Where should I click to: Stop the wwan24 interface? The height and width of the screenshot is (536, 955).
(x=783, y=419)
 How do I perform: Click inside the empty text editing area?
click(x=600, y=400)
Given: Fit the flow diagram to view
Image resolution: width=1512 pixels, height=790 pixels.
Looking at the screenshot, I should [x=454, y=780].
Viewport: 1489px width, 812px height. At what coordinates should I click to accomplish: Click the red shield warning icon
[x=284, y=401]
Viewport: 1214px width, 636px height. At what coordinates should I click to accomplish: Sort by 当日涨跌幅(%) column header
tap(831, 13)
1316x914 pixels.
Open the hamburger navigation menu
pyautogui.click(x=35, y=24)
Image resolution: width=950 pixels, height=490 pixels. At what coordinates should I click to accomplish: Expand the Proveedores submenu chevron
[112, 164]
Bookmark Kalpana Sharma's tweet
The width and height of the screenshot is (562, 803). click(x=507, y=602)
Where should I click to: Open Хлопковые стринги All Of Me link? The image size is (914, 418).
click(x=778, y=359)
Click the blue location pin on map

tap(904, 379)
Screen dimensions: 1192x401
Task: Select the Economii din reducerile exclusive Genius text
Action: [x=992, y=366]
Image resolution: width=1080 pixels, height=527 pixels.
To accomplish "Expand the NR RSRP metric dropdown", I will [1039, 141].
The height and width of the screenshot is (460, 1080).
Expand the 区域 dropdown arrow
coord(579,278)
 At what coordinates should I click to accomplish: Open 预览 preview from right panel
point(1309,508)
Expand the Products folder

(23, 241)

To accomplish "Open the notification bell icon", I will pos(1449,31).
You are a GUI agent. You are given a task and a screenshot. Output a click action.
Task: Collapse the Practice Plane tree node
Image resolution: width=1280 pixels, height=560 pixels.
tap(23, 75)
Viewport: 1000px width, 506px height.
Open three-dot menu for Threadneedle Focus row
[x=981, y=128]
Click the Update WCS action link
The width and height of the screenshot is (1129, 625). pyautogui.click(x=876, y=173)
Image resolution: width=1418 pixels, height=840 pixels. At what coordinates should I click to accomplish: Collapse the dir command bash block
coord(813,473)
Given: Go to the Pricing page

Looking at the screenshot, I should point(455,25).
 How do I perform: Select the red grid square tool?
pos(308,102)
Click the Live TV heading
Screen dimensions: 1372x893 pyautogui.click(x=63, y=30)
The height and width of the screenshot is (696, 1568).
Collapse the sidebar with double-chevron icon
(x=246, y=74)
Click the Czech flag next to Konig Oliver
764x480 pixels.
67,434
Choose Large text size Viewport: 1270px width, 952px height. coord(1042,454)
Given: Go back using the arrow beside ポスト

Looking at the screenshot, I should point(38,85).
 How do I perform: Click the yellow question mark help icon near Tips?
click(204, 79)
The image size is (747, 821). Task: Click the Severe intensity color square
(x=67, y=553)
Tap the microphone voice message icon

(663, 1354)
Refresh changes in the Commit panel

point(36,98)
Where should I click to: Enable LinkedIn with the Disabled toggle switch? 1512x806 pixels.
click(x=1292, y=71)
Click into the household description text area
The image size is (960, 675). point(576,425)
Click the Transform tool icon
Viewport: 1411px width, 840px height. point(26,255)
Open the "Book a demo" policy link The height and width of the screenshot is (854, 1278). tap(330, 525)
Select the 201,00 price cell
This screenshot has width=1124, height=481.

◆ **The exercise**:
Rewrite all of the rows above as a numbered list, dropping any blank lines.

◆ **Answer to this exercise**:
1. Where should I click to: Stop the wwan24 interface? The height and width of the screenshot is (536, 955).
2. (x=783, y=419)
3.  How do I perform: Click inside the empty text editing area?
4. click(x=600, y=400)
5. Given: Fit the flow diagram to view
6. Image resolution: width=1512 pixels, height=790 pixels.
7. Looking at the screenshot, I should [x=454, y=780].
8. Viewport: 1489px width, 812px height. At what coordinates should I click to accomplish: Click the red shield warning icon
9. [x=284, y=401]
10. Viewport: 1214px width, 636px height. At what coordinates should I click to accomplish: Sort by 当日涨跌幅(%) column header
11. tap(831, 13)
12. 1316x914 pixels.
13. Open the hamburger navigation menu
14. pyautogui.click(x=35, y=24)
15. Image resolution: width=950 pixels, height=490 pixels. At what coordinates should I click to accomplish: Expand the Proveedores submenu chevron
16. [112, 164]
17. Bookmark Kalpana Sharma's tweet
18. The width and height of the screenshot is (562, 803). click(x=507, y=602)
19. Where should I click to: Open Хлопковые стринги All Of Me link? The image size is (914, 418).
20. click(x=778, y=359)
21. Click the blue location pin on map
22. tap(904, 379)
23. Screen dimensions: 1192x401
24. Task: Select the Economii din reducerile exclusive Genius text
25. Action: [x=992, y=366]
26. Image resolution: width=1080 pixels, height=527 pixels.
27. To accomplish "Expand the NR RSRP metric dropdown", I will [1039, 141].
28. The height and width of the screenshot is (460, 1080).
29. Expand the 区域 dropdown arrow
30. coord(579,278)
31.  At what coordinates should I click to accomplish: Open 预览 preview from right panel
32. point(1309,508)
33. Expand the Products folder
34. (23, 241)
35. To accomplish "Open the notification bell icon", I will pos(1449,31).
36. You are a GUI agent. You are given a task and a screenshot. Output a click action.
37. Task: Collapse the Practice Plane tree node
38. Image resolution: width=1280 pixels, height=560 pixels.
39. tap(23, 75)
40. Viewport: 1000px width, 506px height.
41. Open three-dot menu for Threadneedle Focus row
42. [x=981, y=128]
43. Click the Update WCS action link
44. The width and height of the screenshot is (1129, 625). pyautogui.click(x=876, y=173)
45. Image resolution: width=1418 pixels, height=840 pixels. At what coordinates should I click to accomplish: Collapse the dir command bash block
46. coord(813,473)
47. Given: Go to the Pricing page
48. Looking at the screenshot, I should point(455,25).
49.  How do I perform: Select the red grid square tool?
50. pos(308,102)
51. Click the Live TV heading
52. Screen dimensions: 1372x893 pyautogui.click(x=63, y=30)
53. The height and width of the screenshot is (696, 1568).
54. Collapse the sidebar with double-chevron icon
55. (x=246, y=74)
56. Click the Czech flag next to Konig Oliver
57. 764x480 pixels.
58. 67,434
59. Choose Large text size Viewport: 1270px width, 952px height. coord(1042,454)
60. Given: Go back using the arrow beside ポスト
61. Looking at the screenshot, I should point(38,85).
62.  How do I perform: Click the yellow question mark help icon near Tips?
63. click(204, 79)
64. The image size is (747, 821). Task: Click the Severe intensity color square
65. (x=67, y=553)
66. Tap the microphone voice message icon
67. (663, 1354)
68. Refresh changes in the Commit panel
69. point(36,98)
70. Where should I click to: Enable LinkedIn with the Disabled toggle switch? 1512x806 pixels.
71. click(x=1292, y=71)
72. Click into the household description text area
73. The image size is (960, 675). point(576,425)
74. Click the Transform tool icon
75. Viewport: 1411px width, 840px height. point(26,255)
76. Open the "Book a demo" policy link The height and width of the screenshot is (854, 1278). tap(330, 525)
77. Select the 201,00 price cell
78. This screenshot has width=1124, height=481.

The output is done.